PROVIDED RECORDS:
>>>
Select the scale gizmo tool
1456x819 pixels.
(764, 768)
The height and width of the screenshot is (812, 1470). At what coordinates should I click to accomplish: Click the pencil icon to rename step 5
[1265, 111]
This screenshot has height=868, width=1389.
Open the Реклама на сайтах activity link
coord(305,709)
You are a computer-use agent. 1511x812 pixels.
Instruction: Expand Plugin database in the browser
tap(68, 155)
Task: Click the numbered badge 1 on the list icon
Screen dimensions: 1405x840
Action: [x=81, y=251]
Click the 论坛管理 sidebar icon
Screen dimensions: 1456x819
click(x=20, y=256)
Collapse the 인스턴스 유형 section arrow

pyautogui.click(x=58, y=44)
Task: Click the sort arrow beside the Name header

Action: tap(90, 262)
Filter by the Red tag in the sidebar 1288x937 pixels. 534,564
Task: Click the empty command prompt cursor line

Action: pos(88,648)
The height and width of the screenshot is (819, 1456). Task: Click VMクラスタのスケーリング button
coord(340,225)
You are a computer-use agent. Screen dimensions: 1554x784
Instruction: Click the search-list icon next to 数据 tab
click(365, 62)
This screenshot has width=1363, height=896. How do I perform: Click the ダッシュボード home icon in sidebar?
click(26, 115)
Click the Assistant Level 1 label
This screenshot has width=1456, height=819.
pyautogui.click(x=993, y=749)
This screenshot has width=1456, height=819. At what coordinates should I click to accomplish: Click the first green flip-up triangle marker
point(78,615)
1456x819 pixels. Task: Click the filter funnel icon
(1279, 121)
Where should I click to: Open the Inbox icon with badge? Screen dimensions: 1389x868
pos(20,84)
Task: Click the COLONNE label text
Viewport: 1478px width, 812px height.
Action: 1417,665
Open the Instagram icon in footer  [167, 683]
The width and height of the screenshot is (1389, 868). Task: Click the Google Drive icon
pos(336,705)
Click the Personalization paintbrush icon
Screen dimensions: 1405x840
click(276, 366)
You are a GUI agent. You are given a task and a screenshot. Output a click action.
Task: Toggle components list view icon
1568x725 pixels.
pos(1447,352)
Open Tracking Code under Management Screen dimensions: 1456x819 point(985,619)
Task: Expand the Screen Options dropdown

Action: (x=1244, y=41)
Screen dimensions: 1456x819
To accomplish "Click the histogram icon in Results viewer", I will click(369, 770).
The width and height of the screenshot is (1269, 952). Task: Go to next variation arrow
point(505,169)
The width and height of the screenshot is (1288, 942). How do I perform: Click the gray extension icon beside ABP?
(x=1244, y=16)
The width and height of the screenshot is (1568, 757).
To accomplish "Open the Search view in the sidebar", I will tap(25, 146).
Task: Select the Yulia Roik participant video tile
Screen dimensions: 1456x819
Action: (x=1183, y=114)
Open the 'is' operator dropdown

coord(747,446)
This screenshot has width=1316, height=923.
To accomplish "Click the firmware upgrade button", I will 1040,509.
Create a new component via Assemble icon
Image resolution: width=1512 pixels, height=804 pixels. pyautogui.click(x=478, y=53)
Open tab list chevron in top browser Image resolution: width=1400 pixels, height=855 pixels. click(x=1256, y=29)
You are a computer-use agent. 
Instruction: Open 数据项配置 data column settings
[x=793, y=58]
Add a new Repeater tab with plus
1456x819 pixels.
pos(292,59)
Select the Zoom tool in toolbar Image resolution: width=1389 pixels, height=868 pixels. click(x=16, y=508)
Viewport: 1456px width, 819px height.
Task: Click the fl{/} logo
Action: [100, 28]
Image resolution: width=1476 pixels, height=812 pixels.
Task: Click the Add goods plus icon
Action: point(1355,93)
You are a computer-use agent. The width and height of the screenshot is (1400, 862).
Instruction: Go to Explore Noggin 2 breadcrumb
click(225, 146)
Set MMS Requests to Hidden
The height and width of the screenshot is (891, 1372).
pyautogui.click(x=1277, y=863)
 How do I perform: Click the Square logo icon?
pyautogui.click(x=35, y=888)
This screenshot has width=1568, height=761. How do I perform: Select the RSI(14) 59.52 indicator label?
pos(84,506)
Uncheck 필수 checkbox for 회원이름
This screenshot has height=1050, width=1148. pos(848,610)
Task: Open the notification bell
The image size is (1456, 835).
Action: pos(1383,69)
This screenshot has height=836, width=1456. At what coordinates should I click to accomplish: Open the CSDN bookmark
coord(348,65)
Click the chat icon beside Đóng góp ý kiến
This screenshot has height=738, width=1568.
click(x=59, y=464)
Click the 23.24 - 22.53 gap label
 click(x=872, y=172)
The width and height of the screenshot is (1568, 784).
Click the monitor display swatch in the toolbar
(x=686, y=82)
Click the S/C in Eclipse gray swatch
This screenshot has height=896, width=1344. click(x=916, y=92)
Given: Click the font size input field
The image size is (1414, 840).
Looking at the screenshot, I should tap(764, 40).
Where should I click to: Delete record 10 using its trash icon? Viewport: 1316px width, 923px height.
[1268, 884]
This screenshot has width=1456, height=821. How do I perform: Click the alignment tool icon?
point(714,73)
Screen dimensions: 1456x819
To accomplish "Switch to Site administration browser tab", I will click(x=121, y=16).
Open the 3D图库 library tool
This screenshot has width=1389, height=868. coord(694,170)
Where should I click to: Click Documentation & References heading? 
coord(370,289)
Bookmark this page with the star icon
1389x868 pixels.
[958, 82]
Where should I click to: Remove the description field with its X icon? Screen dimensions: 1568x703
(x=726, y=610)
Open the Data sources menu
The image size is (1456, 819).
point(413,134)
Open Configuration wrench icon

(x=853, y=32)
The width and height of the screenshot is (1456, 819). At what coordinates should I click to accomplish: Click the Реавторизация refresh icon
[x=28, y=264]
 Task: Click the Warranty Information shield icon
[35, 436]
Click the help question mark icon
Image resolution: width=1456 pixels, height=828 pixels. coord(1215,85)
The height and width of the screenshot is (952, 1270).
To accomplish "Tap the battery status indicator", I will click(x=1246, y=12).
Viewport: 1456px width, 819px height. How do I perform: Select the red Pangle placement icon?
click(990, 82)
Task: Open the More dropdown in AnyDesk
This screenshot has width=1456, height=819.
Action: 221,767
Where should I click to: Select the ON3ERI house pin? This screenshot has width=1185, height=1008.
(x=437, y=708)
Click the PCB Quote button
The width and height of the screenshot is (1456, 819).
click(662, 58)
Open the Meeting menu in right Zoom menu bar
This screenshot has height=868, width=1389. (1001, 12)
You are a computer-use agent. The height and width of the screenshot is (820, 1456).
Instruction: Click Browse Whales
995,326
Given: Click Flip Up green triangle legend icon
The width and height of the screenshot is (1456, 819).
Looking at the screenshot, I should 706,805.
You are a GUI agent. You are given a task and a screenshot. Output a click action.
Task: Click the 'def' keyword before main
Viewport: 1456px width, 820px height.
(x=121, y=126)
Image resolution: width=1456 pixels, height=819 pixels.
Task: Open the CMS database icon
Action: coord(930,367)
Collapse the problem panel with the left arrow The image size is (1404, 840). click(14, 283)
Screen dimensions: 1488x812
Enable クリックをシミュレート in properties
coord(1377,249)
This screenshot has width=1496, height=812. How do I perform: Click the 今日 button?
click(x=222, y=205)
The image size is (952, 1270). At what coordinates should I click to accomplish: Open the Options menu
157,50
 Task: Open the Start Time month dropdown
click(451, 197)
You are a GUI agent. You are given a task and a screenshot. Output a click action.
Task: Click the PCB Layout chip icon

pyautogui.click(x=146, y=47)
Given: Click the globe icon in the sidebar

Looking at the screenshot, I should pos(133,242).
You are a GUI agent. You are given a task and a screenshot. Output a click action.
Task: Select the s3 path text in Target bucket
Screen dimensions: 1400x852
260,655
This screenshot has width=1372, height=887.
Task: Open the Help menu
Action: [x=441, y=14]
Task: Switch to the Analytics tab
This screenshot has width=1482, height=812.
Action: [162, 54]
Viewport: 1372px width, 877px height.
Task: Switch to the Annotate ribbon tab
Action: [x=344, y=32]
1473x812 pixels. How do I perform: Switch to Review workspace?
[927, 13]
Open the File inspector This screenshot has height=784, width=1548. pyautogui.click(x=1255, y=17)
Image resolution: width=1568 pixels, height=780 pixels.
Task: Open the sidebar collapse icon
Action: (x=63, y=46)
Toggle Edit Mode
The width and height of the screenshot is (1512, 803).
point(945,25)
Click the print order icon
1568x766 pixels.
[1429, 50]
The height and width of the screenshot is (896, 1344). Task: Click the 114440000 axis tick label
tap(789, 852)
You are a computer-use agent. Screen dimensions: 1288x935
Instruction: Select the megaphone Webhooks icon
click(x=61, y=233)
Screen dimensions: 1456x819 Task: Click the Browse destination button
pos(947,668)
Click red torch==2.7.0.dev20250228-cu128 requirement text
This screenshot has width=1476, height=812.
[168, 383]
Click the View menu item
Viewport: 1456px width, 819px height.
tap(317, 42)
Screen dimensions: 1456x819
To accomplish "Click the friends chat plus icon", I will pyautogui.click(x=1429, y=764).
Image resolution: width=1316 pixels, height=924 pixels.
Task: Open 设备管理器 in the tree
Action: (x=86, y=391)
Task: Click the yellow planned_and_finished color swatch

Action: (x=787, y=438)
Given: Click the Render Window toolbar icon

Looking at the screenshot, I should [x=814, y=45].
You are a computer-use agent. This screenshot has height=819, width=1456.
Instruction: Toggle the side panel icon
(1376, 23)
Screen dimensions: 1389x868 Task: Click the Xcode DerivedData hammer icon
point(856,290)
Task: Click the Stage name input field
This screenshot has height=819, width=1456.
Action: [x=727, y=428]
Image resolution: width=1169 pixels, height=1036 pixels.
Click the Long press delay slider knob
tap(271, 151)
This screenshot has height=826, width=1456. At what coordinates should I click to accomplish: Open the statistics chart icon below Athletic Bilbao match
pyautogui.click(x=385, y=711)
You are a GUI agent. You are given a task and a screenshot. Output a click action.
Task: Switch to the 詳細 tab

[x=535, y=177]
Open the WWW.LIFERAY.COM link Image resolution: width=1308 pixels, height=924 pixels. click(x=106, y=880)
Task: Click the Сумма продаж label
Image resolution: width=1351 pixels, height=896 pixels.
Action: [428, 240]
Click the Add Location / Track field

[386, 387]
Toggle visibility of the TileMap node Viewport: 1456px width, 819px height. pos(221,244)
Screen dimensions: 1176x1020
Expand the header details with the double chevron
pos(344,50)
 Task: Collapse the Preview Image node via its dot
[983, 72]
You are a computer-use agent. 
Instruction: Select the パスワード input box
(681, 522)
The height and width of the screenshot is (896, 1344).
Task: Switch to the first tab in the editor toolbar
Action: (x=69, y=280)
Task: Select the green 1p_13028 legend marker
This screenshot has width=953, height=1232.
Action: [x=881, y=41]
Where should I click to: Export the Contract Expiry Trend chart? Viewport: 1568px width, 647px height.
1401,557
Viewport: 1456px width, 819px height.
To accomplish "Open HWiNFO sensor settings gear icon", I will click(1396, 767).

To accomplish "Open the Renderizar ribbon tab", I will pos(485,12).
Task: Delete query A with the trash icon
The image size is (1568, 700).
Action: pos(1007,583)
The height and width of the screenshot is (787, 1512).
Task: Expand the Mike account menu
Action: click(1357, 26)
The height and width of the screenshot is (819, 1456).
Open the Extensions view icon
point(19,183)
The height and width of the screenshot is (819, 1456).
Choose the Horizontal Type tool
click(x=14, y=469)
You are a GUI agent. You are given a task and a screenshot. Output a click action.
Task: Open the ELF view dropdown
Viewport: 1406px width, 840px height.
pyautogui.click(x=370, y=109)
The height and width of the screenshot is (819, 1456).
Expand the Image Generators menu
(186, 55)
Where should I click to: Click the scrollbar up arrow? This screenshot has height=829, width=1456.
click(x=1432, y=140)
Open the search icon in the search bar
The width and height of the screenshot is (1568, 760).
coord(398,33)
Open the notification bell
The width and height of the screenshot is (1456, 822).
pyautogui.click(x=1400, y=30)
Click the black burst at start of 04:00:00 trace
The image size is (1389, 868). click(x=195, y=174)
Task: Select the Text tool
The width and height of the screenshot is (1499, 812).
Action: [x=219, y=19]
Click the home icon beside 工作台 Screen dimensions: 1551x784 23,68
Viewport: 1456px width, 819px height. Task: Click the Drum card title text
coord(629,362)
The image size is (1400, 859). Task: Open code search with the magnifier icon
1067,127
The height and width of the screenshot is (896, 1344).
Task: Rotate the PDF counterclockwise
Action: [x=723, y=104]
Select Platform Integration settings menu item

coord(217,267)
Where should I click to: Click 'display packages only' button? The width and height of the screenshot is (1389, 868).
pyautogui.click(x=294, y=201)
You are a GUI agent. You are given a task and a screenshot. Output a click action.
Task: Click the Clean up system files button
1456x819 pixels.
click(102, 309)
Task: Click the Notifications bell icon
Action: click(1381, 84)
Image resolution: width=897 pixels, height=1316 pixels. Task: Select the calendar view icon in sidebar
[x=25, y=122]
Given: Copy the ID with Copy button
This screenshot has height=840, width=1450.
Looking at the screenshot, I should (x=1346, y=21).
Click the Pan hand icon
<<<
WORK TO COMPLETE: Copy out every line above where "legend" is present.

RESULT OF THIS TASK:
Given: Click Flip Up green triangle legend icon
Task: Select the green 1p_13028 legend marker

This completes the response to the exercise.